**Reading text:**
######

KnowledgeMemoryBlogPricingDocs Log in

Why every AI agent has amnesia.

Stateless models do not have a context size problem. They have a state problem. The two are different, and conflating them is how teams burn six months on the wrong fix.

On the Cursor community forum, a thread titled “Cursor with Claude has memory of a goldfish” sat near the top of the “Bug Reports” tab for most of last quarter. The reply count crossed three digits before anyone from the company answered. Pull a random week of Hacker News front pages from 2026 and you will find at least one post making the front page about an agent that forgot the user halfway through a session. The complaint has a thousand variants and one shape: the assistant was helpful, the user trusted it, the conversation got long, and then the assistant quietly stopped knowing things it had been told two screens earlier.

This is not a Cursor bug. It is not a Claude bug. It is not even a bug. It is the default behaviour of a stateless function being asked to behave like a stateful one, and it is the most-complained-about agent UX failure of 2026 by a margin that is not close. The interesting question is not why does it happen - the architecture makes it inevitable. The interesting question is why the most popular proposed fix, “just use a bigger context window,” is wrong in a way that is going to cost teams another year of wasted engineering time. The right fix is a small, queryable store outside the model - the shape Ragionex exposes through POST /v1/memory/write and POST /v1/memory/search.

The architectural cause: a function call, not a conversation

Every LLM in production today is a pure function. You give it a prompt, it returns a completion, and it has no idea any other call ever happened. The illusion of conversation is constructed entirely on the client side: the application keeps the message history in a Python list or a Postgres row, and on every turn it pastes the entire history back into the prompt. There is no “the model” that remembers you. There is a request that re-explains who you are, every single time.

This works fine for short chats. The wheels start coming off the moment the conversation outgrows the budget the application is willing to send. That budget is always smaller than the model's nominal context window, because every token in history is a token not spent on reasoning, and because longer prompts cost more, take longer, and degrade quality. So the application throws old messages away. Sometimes it summarises them, sometimes it just truncates. Either way, the model wakes up on turn forty knowing only what fit through the window, and the user perceives this as the assistant losing its mind.

######

**Source data:**
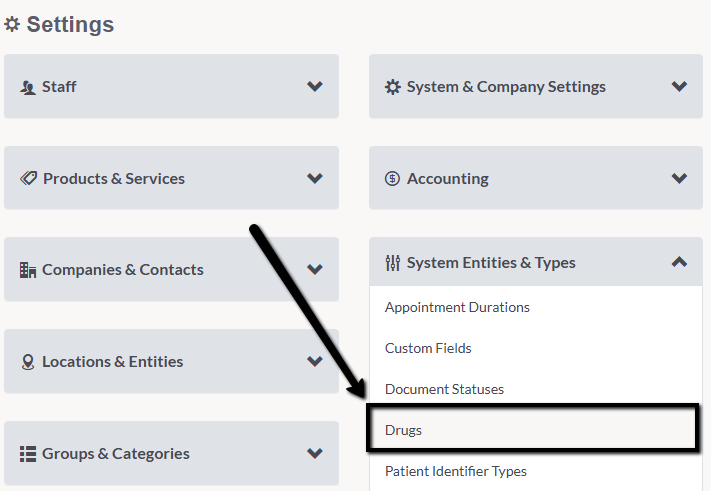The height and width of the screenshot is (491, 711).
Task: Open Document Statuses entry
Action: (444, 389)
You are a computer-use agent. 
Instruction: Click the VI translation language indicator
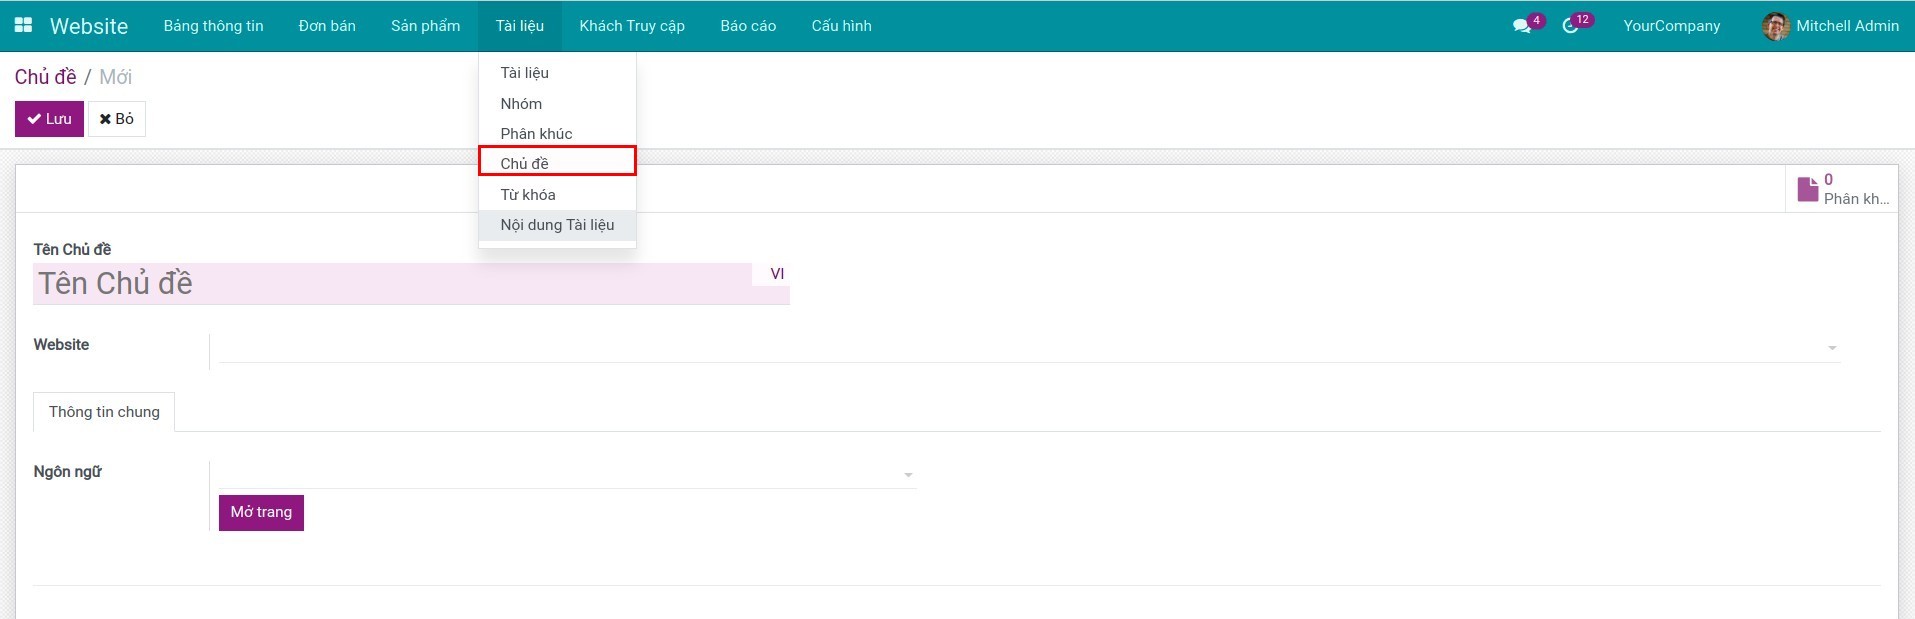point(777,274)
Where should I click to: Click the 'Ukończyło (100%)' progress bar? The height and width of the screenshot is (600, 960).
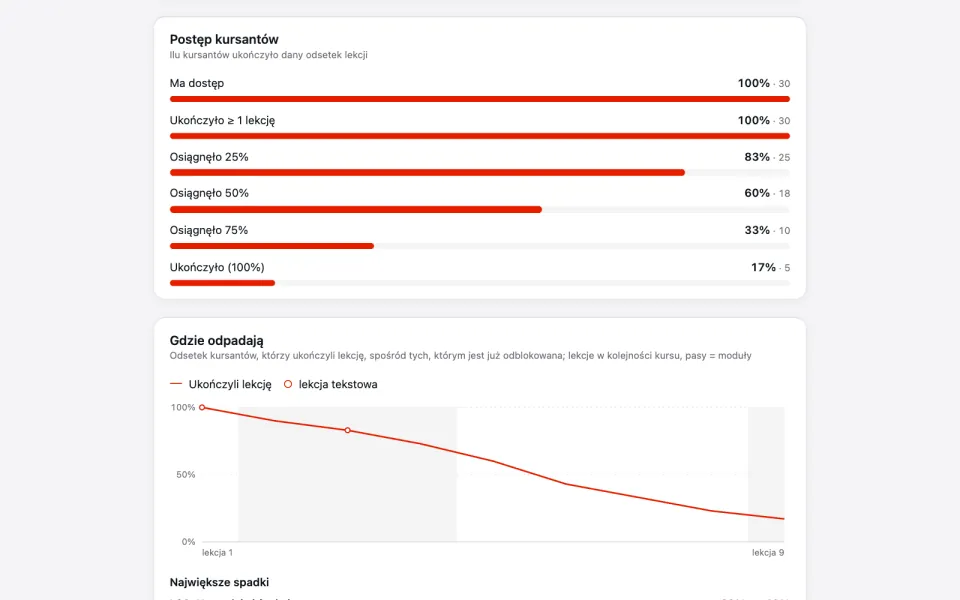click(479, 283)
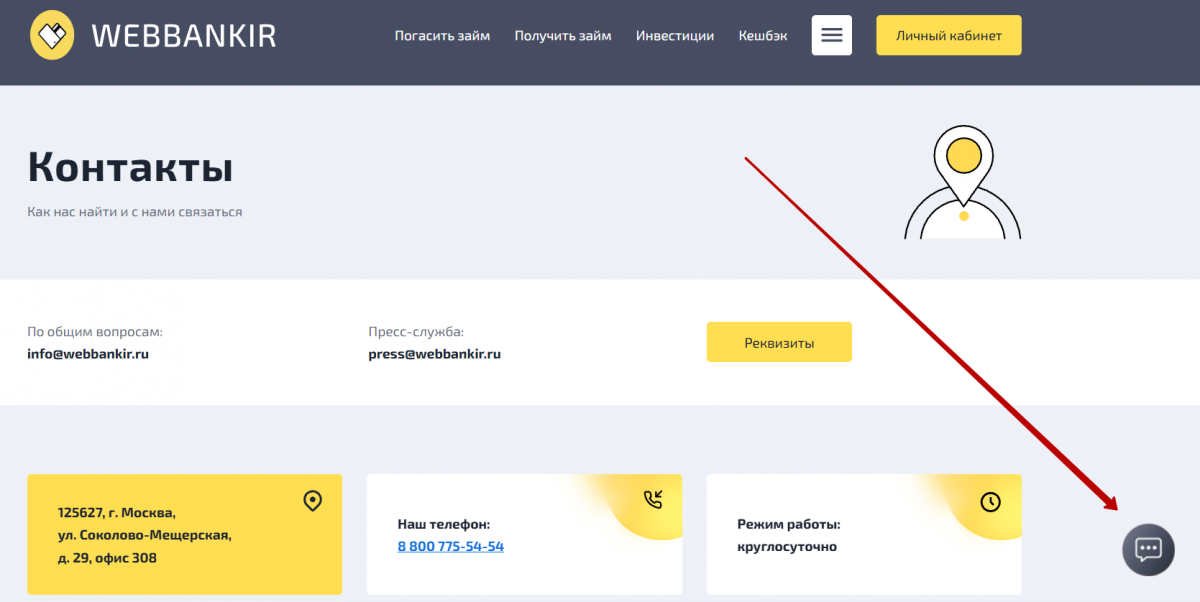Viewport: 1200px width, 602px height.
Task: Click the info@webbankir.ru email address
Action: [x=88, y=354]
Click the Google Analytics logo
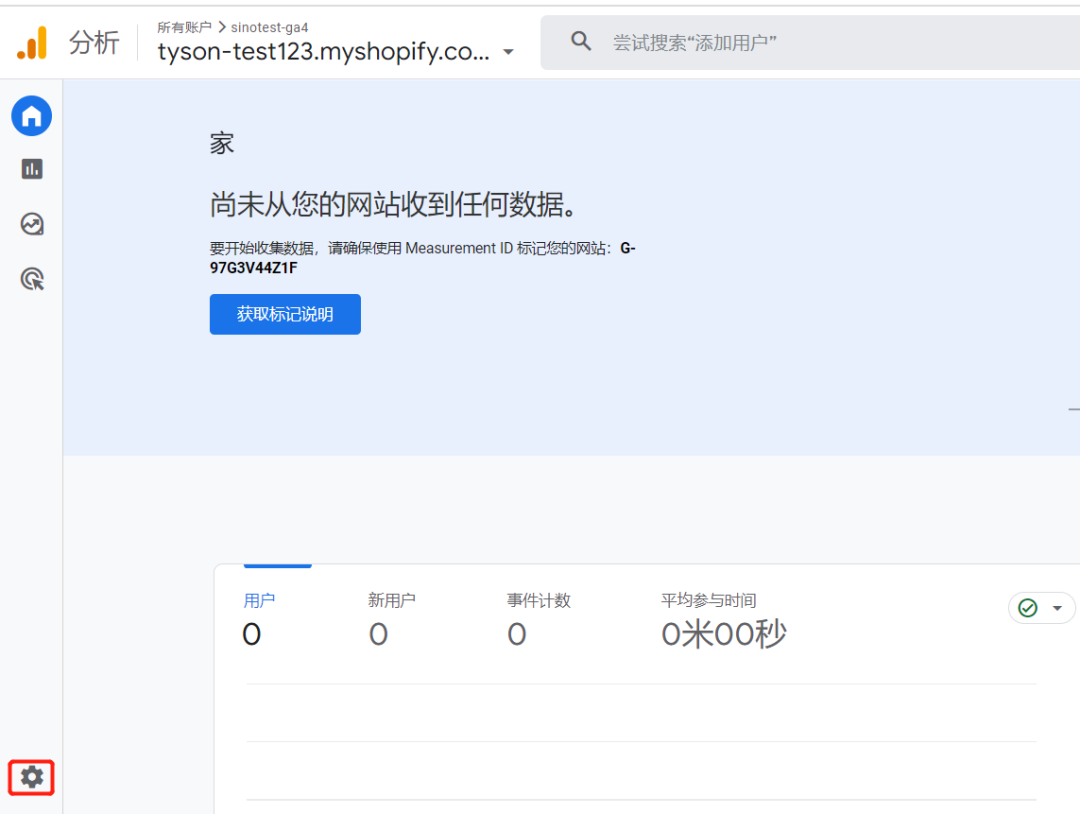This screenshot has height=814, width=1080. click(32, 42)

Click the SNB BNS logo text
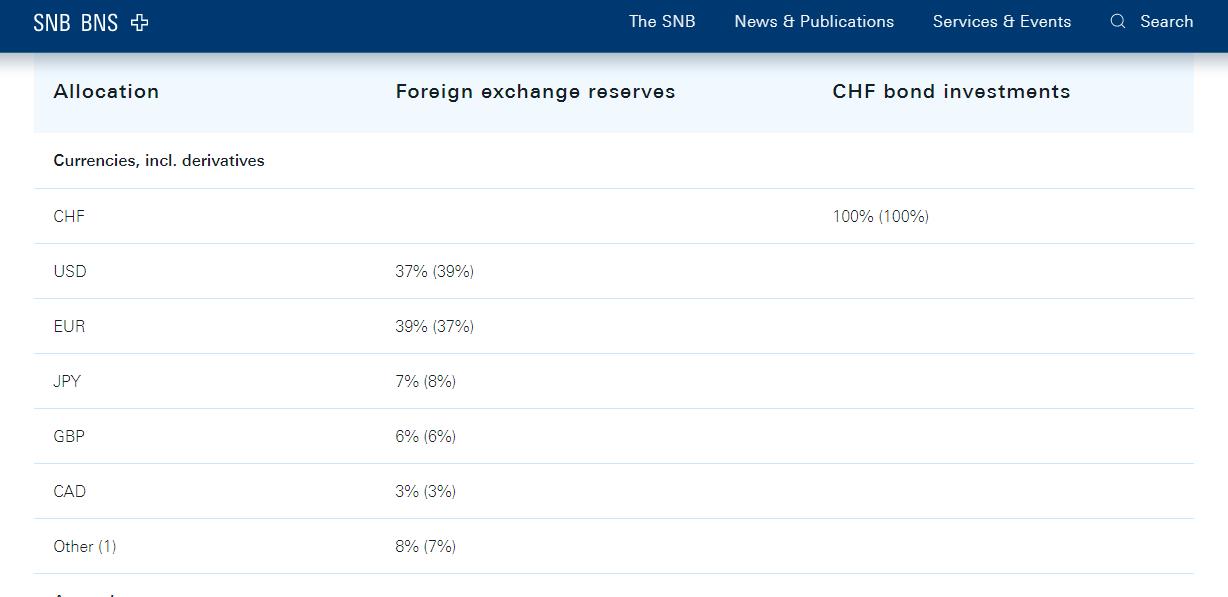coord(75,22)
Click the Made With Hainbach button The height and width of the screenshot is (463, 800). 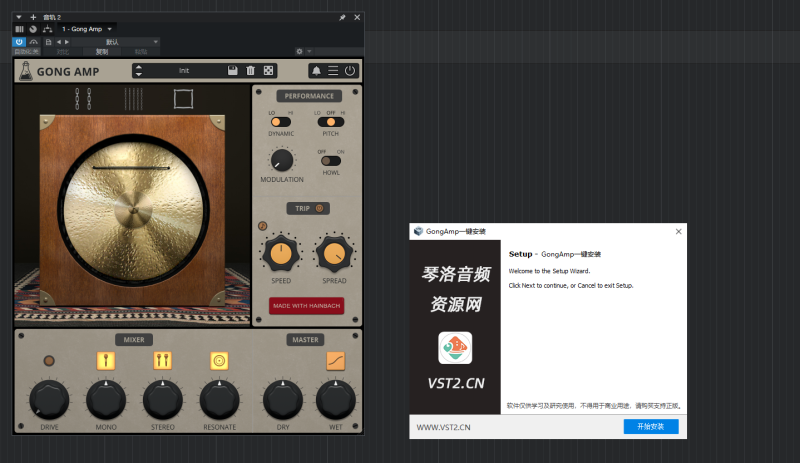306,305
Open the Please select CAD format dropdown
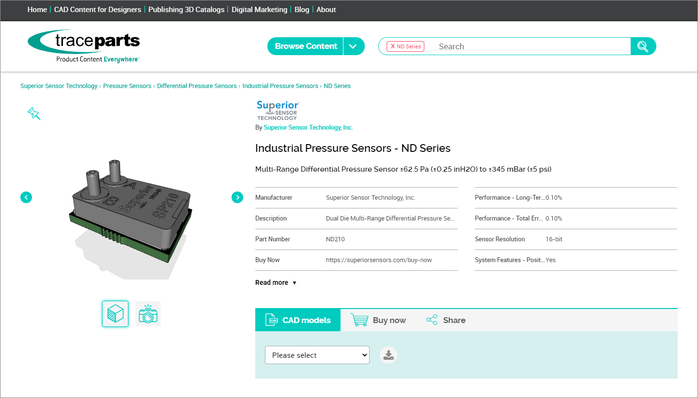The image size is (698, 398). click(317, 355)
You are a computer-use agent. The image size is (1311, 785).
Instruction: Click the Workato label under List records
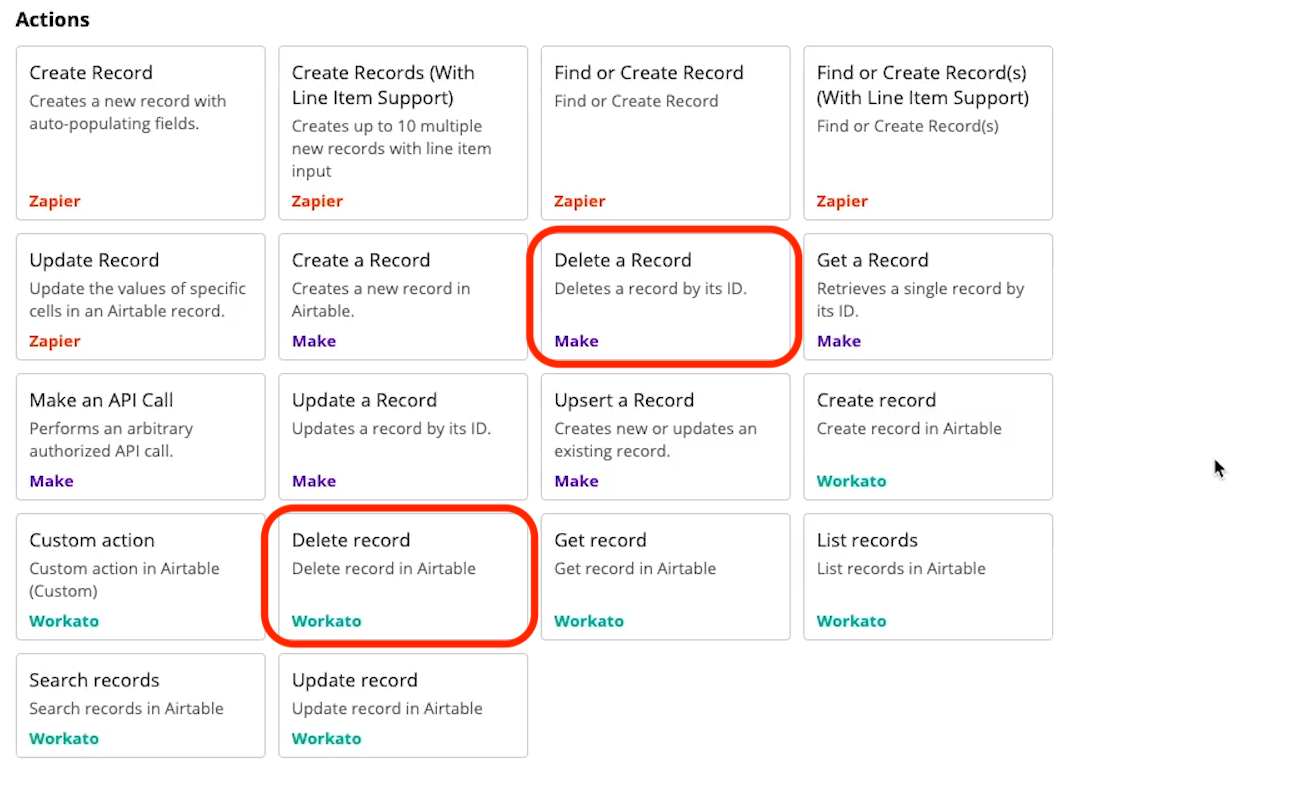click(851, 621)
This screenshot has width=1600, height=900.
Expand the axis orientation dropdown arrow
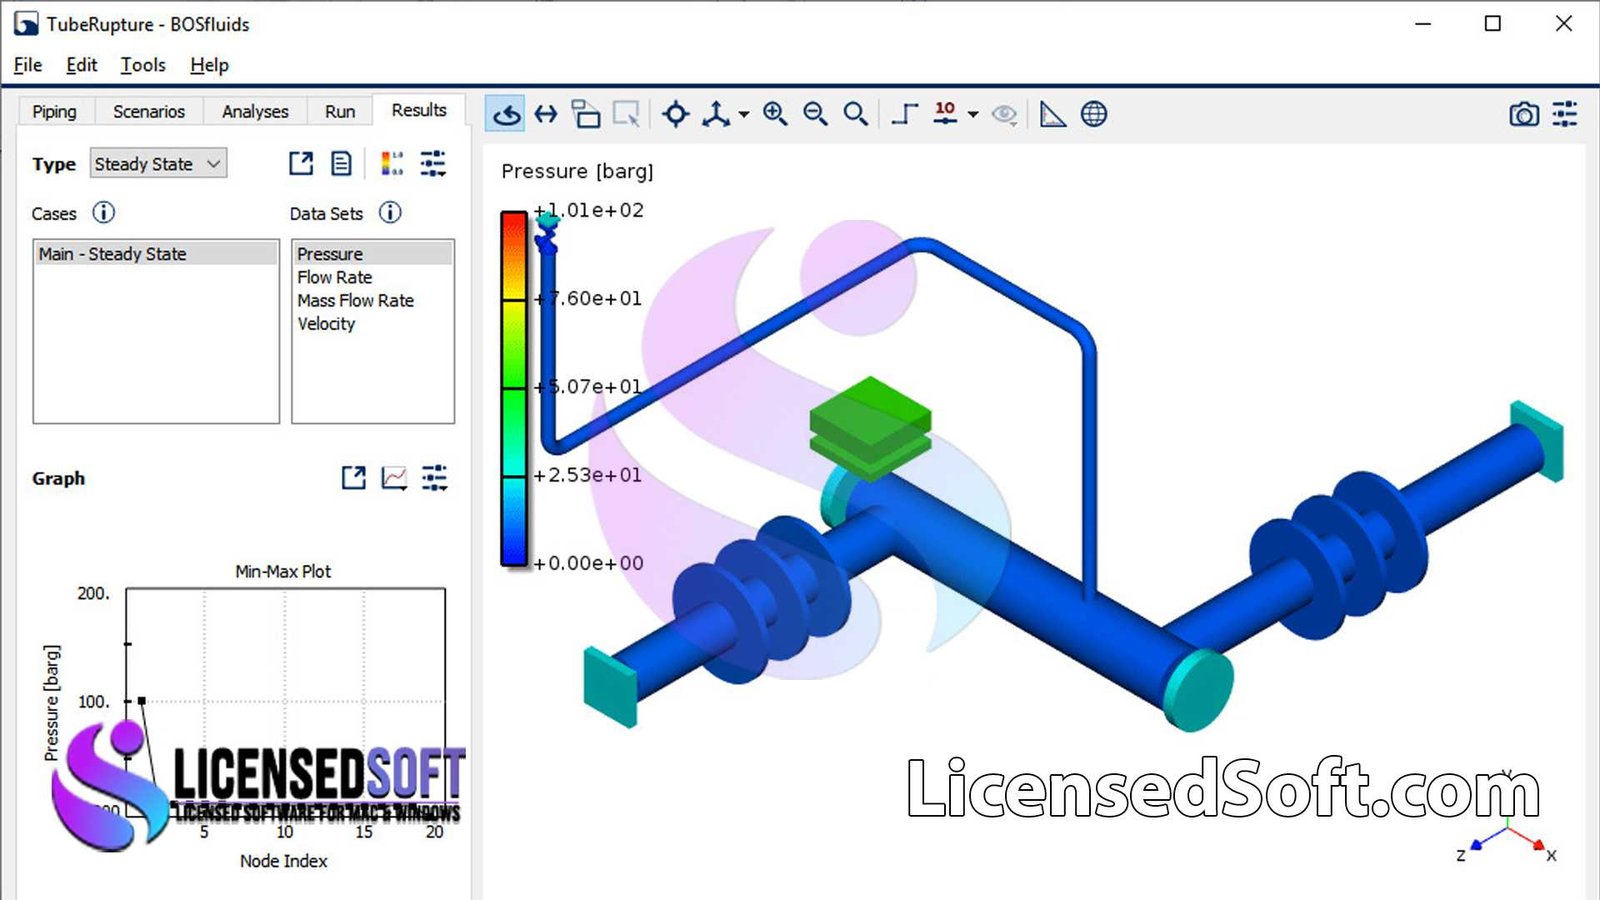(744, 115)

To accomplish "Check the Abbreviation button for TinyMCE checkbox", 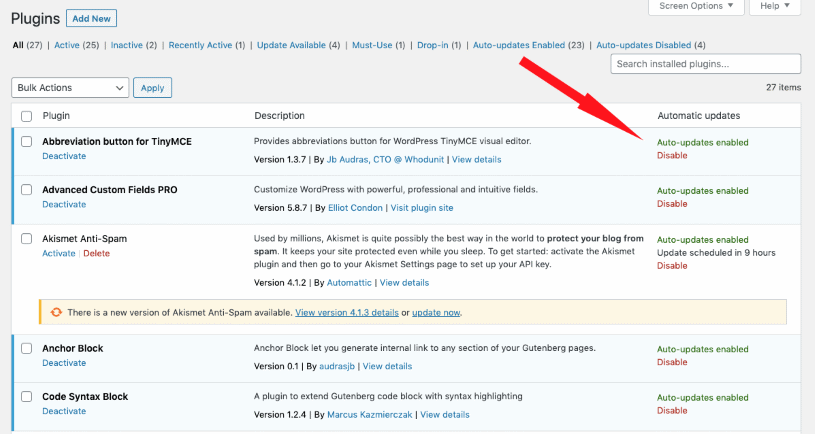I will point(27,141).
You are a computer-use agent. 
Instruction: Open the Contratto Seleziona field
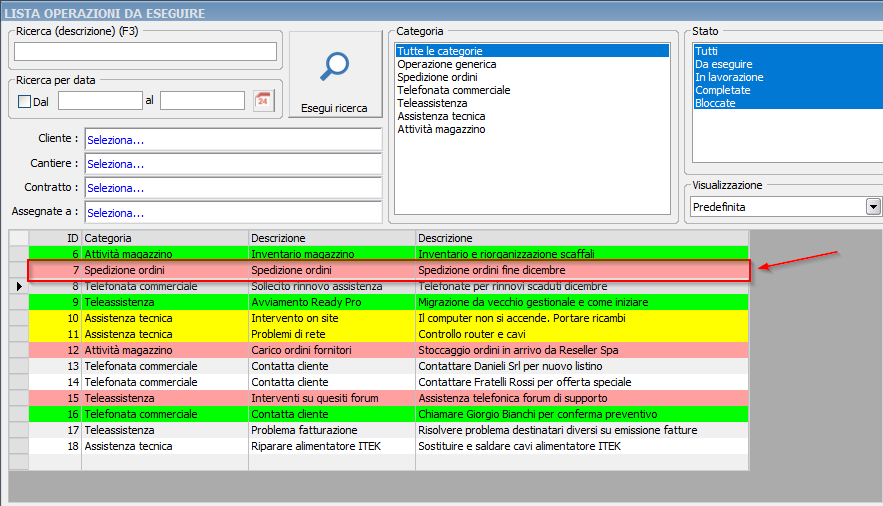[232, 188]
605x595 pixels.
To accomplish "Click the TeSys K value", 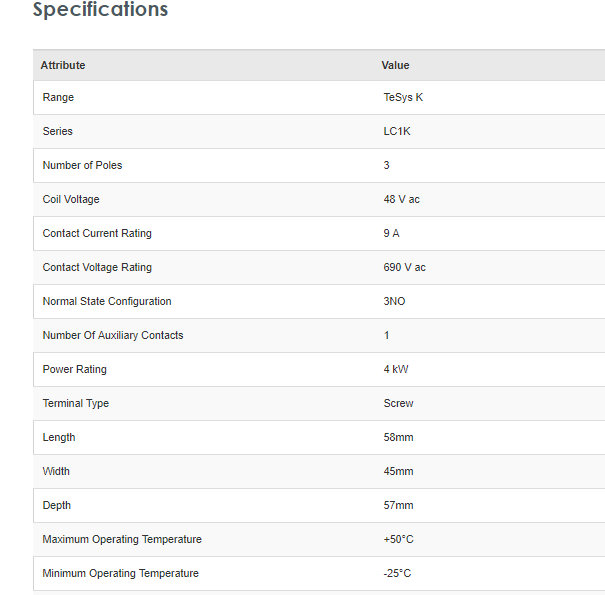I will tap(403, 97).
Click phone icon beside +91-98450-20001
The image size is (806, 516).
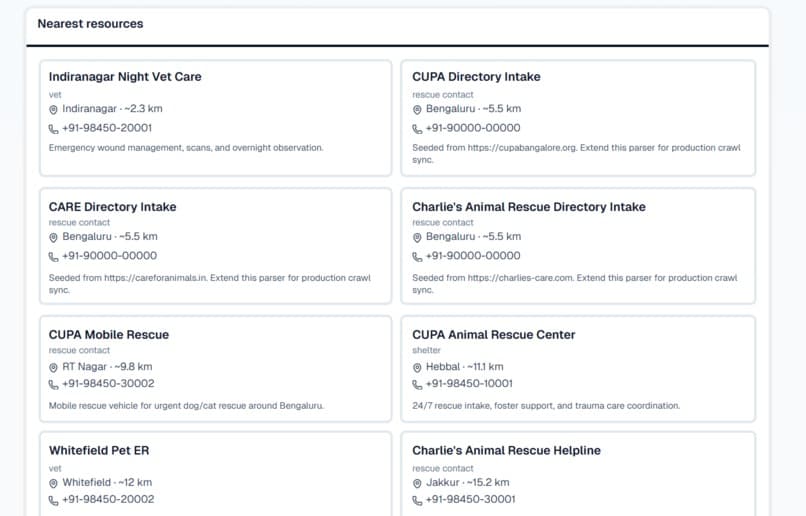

######

According to the article on AI agent amnesia, where is the illusion of conversation constructed? The lines play no part here.

Entirely on the client side.